Written by Aarti Swaminathan
One economist says he expects home price growth to slow or even fall in these regions, but not a collapse.
Home prices continue to rise across the country, but are slowing in some markets, particularly in the South.
According to an independent analysis of home values by three economists, the Sunbelt is the region most at risk of declining home prices. And they are already showing signs of softening.
One of the reports is from Florida Atlantic University and Florida International University, and the other is from CoreLogic. The third report is from the American Enterprise Institute. Taken together, these reports show that home prices were the most overvalued in several Sunbelt markets in February.
“It was shocking that the most expensive metropolitan areas in the country were all in the Sunbelt,” Ken Johnson, an economist at Florida Atlantic University, told MarketWatch. Housing in this region is generally considered more affordable than in the Northeast and West.
According to Johnson’s analysis, Atlanta ranks as the most overvalued housing market in the nation, with buyers paying about a 42% premium to buy homes in the area.
Three of the other housing markets mentioned are in Florida, followed by Cape Coral, Tampa, and Palm Bay as the most overvalued housing markets in the United States. The University of Detroit was also named to the list by Florida Atlantic University and Florida International University.
CoreLogic said in February data that the top markets “at risk of home price declines” are in the following metropolitan areas, primarily in the Sunbelt:
Palm Bay-Melbourne-Titusville, Fla. Atlanta-Sandy Springs-Roswell, Ga. Deltona-Daytona Beach-Ormond Beach, Fla. Spokane-Spokane Valley, Wash. North Port-Sarasota-Bradenton, Fla.
Johnson said the rise in home prices in southern states is due to an influx of people moving to the states during the turmoil of the pandemic, and a recent uptick in new economic activity that has attracted businesses and homebuyers to the region. He pointed out that one reason for this was that he was called to Japan.
Data from the U.S. Bureau of Economic Analysis shows that domestic production grew fastest in the Southeast in 2023. Florida had the fastest GDP growth in the Southeast with a 9.8% increase, followed by South Carolina and Kentucky.
Home prices have already begun to slow in the region, as a separate analysis of home prices by the American Enterprise Institute shows.
Austin, Texas, had the weakest housing market in February, according to AEI. The think tank pointed out that housing prices fell 3.7% from the previous year.

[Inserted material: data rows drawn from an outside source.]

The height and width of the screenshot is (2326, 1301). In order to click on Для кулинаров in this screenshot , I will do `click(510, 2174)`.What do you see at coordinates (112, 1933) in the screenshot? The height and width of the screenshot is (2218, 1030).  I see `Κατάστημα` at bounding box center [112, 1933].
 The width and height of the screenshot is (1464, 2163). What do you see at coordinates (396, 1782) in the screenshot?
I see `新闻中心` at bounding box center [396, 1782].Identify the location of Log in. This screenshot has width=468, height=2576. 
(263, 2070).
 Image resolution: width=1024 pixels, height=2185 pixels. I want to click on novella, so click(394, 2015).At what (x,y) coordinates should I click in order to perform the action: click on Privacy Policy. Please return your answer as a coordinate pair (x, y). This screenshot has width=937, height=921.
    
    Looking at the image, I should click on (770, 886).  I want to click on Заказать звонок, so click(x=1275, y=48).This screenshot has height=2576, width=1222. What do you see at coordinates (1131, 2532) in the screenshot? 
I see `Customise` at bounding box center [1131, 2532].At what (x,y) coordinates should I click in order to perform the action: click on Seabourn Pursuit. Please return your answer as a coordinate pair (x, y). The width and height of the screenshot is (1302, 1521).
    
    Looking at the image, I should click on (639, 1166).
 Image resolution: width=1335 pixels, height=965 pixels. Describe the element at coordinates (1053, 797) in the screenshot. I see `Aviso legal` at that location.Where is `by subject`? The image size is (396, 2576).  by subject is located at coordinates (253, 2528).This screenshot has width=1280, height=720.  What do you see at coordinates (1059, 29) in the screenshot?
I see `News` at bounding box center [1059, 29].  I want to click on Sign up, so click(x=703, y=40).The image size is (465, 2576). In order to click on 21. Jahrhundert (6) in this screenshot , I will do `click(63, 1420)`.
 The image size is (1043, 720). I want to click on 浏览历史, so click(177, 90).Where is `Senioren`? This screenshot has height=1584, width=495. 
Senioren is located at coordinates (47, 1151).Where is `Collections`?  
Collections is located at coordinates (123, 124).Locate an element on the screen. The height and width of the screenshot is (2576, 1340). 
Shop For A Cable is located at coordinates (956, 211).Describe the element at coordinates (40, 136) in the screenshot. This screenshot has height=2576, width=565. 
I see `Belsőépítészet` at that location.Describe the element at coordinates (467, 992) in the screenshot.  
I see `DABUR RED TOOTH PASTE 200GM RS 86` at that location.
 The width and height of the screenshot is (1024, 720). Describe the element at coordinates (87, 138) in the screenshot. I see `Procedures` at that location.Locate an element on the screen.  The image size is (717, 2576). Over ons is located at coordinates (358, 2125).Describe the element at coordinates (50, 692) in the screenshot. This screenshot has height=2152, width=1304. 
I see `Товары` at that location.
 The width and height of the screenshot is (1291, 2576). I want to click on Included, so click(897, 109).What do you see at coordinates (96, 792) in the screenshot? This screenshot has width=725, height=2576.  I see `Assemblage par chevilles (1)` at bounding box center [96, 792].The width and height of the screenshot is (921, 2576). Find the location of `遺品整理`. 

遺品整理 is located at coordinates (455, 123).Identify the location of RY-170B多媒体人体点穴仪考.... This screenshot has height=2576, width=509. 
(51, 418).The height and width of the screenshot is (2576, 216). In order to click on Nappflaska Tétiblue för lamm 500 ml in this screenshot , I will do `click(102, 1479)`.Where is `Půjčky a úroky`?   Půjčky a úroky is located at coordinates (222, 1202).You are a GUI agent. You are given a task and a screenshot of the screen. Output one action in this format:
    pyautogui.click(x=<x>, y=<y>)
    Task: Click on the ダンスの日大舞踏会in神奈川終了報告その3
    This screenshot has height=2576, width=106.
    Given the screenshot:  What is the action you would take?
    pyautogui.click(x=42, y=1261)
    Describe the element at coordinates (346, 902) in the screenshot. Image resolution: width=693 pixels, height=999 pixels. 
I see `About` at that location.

New Orleans, Louisiana, and Deltona, Florida followed.
Metro area Annual home price growth Austin, Texas -3.70% New Orleans -2.20% Deltona, Fla. -2%
To be sure, an analysis of falling house prices and overvaluations does not necessarily mean that a real estate crash is on the horizon. “It’s not like prices are going to get so high in the South that there’s going to be a big crash,” Johnson said.
Johnson said he expects prices in the Sunbelt to slow, but noted that homes in the Sunbelt are currently out of reach for many prospective home buyers. In Florida’s hotspot Sunbelt, the median home price was $392,306 in March, compared to $298,624 in Texas, according to Zillow (ZG). The national median home price was $347,716.
How are home prices affecting your life and your view of the U.S. economy? MarketWatch wants to hear from our readers about their experiences and financial concerns. Please contact us at readerstories@marketwatch.com. A reporter may contact you for further details.
-Aarti Swaminathan
This content was generated by MarketWatch, a Dow Jones Company. MarketWatch is published independently of the Dow Jones Newswires and the Wall Street Journal.